━━━━━ Recorded data ━━━━━

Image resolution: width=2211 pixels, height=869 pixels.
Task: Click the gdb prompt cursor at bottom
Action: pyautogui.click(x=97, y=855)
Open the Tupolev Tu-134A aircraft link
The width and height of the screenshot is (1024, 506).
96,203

━━━━━

Goal:
Copy out every line of the entries above without changing anything.

Solution:
Image resolution: width=2211 pixels, height=869 pixels.
Task: Click the gdb prompt cursor at bottom
Action: pyautogui.click(x=97, y=855)
Open the Tupolev Tu-134A aircraft link
The width and height of the screenshot is (1024, 506).
96,203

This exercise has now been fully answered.